To get a feeling of what the documentation looks like, you can visit this link. DBT is hosting the documentation of a toy example for you to check out.
Limitations
Adding DBT to your stack won’t solve all your problems. I’ve listed two limitations that I encountered while working with DBT.
Recording and reporting on tests
The tests that you can define and run with DBT provide a convenient way to do quality checks on your data. However, at the time of this writing it’s not easy to store and monitor these test results. In my opinion, this leaves a gap that is yet to be filled. Currently, we rely on a custom solution that logs metrics of interest to our logging framework. Ideally, we would want to store the DBT test results and monitor the data quality over time.

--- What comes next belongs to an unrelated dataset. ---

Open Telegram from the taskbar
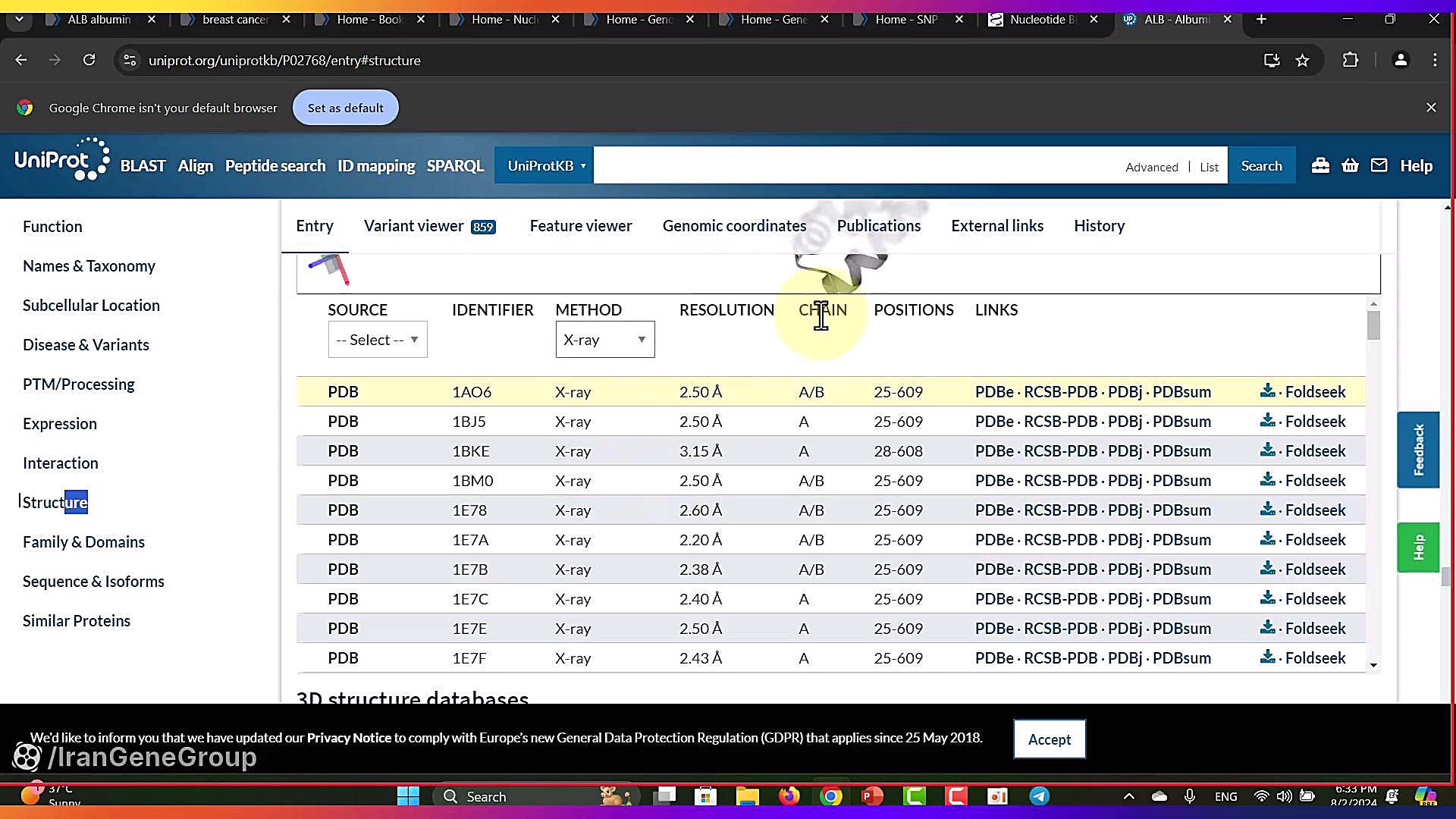This screenshot has height=819, width=1456. [1039, 796]
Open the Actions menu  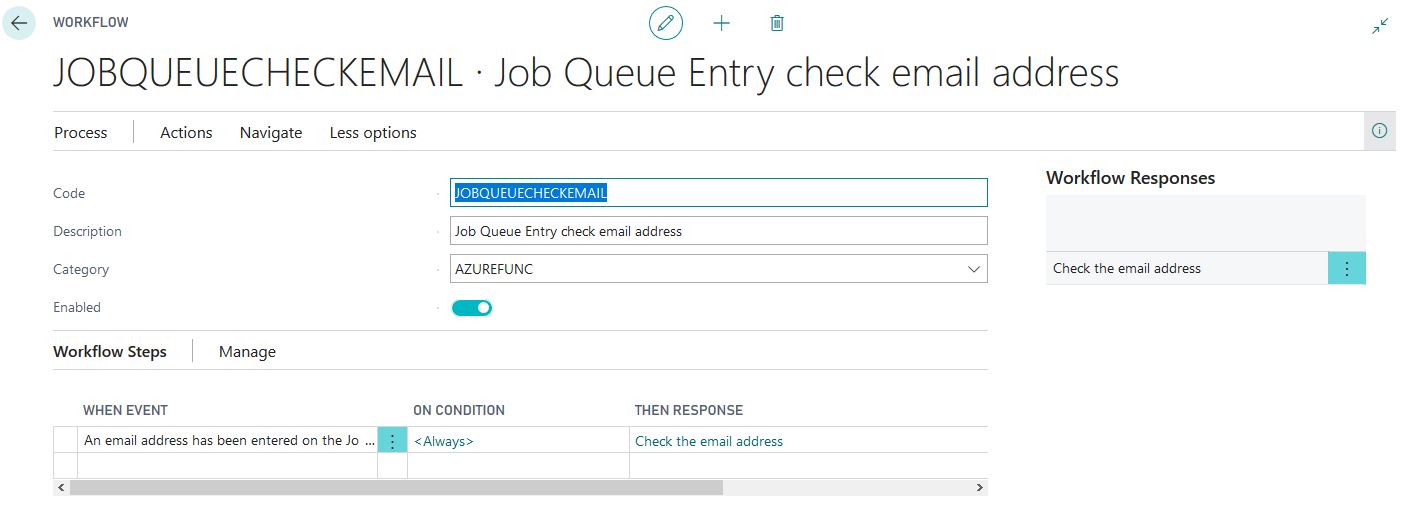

There is a feature request open to support the recording of test information. This is a feature that I’m looking forward to.
Linting of Jinja SQL code.
Support for linting Jinja SQL code is still in development. There is some work being done by the folks of SQL Fluff, but this is still in an early stage of development. SQL Fluff does not yet integrate well with additional dependencies such as dbt-utils.
In conclusion
In general DBT is a great addition to projects that heavily rely on data transformations. It’s lightweight and easy to step into. If you’re looking for a tool that can help streamline your data transformation process, have a look at DBT. Additionally, DBT allows you to add more structure to your development process. Separated environments, extensive testing and documentation are all part of DBT.
I’m looking forward to new features that allow data quality monitoring out of the box. This gap is yet to be filled and in my opinion this is something that would be a great addition to what DBT already has to offer.